:: FRAGMENTO DEL DOCUMENTO ::
******

Paseando lo salvaje
Crónica de una salida al campo y de un encuentro aleccionador con un jabalí

Apenas ha amanecido, aún brilla esa luz que mezcla la magia de la noche y el estreno del día. Huele a café recién hecho, a grasa de cuero en las botas, a higueras esperando al sol, a verano. A mediodía superaremos los 40 grados, pero ahora sopla una brisa agradable que invita a pasear. Los perros esperan en la puerta, contentos y a la vez nerviosos, presintiendo la aventura que empieza, aún sin saber qué esperar. Toda novedad les resulta entretenida en una vida sin más sobresaltos que ladrar a las cada vez más escasas urracas.
Ellos fueron quienes dieron el aviso paseando entre los robles; a Balú se le erizó todo el pelo del lomo y se quedó plantado, como si le hubiera caído un rayo. Este mastín bonachón de más de 70 kilos se pasea por la finca sabiendo su superioridad física. Habría sido el rey de un rebaño de ovejas, pero hace tiempo que la ganadería no es rentable en esta zona vacía, y él se conforma con pasear marcando el territorio. Rumba, en cambio, es puro nervio, mastina también, atigrada y corpulenta, pero con costumbres de otras razas, porque le encanta bañarse en el embalse y trepa paredes de piedra con la agilidad de una podenca. Ambos me miran con ojos de impaciencia: ¿nos vamos? Ya están los ruiseñores de charla, incansables y afinados, aunque las oropéndolas son más madrugadoras y hace rato que los cárabos se acostaron en los entrantes de los muros de piedra de la casa. La vida y sus ritmos.

******

:: DATOS PROPORCIONADOS ::

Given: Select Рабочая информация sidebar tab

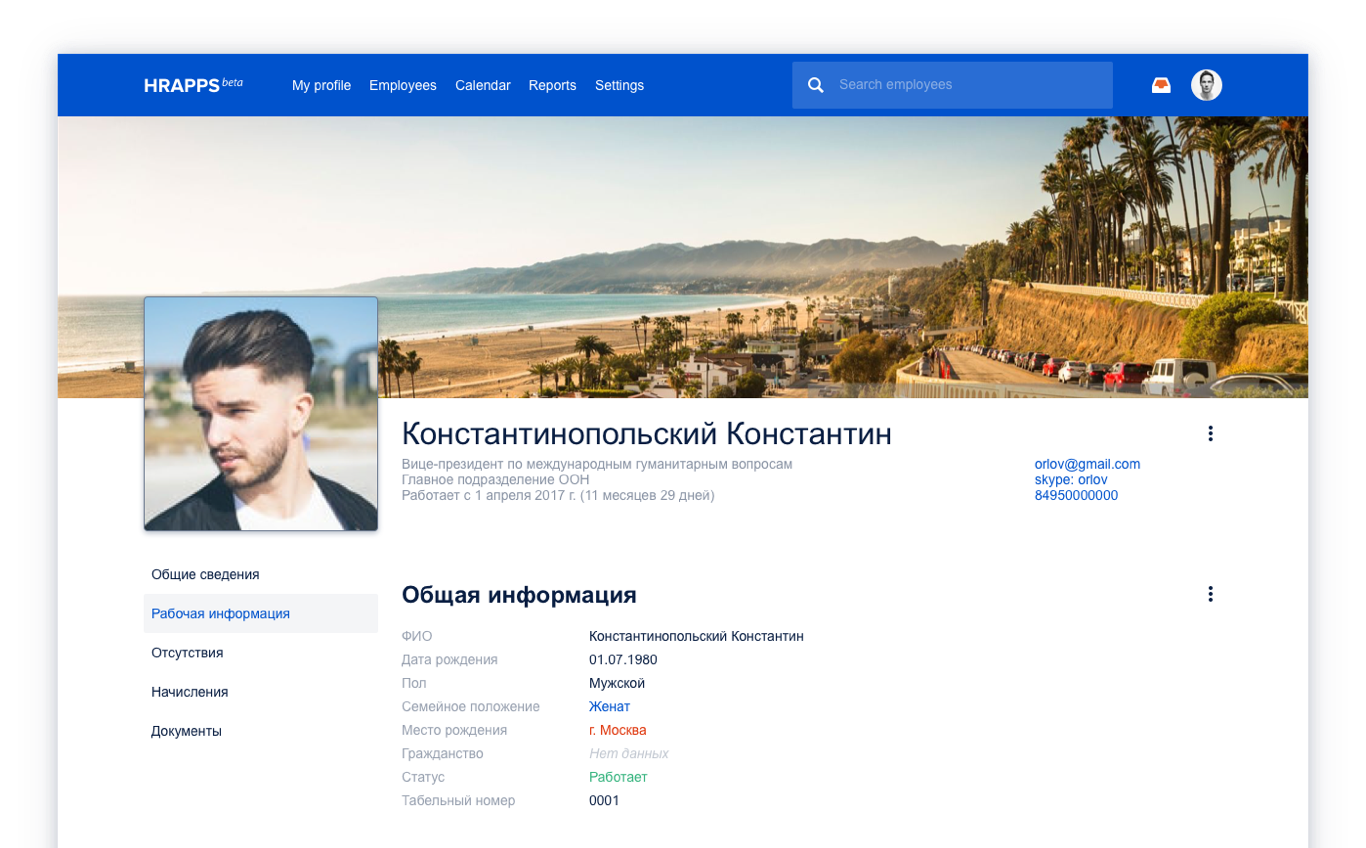Looking at the screenshot, I should tap(220, 613).
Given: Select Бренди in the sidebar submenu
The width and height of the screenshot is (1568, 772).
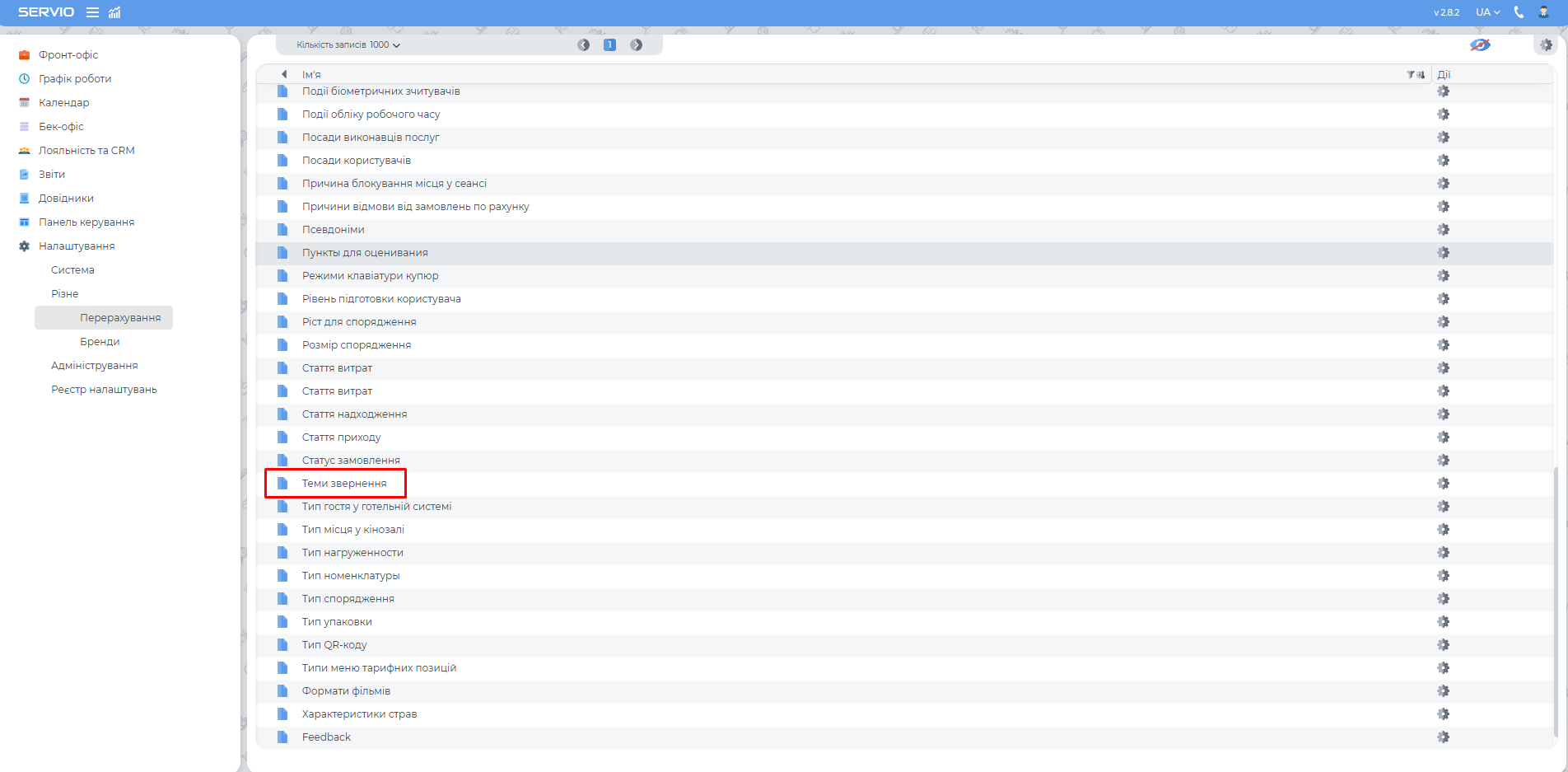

******

:: EJERCICIO ::
Transcribe literalmente el pasaje de la crónica sobre el paseo por el campo que va desde "Paseando lo salvaje" hasta "más escasas urracas.".

:: RESPUESTA ::
Paseando lo salvaje
Crónica de una salida al campo y de un encuentro aleccionador con un jabalí

Apenas ha amanecido, aún brilla esa luz que mezcla la magia de la noche y el estreno del día. Huele a café recién hecho, a grasa de cuero en las botas, a higueras esperando al sol, a verano. A mediodía superaremos los 40 grados, pero ahora sopla una brisa agradable que invita a pasear. Los perros esperan en la puerta, contentos y a la vez nerviosos, presintiendo la aventura que empieza, aún sin saber qué esperar. Toda novedad les resulta entretenida en una vida sin más sobresaltos que ladrar a las cada vez más escasas urracas.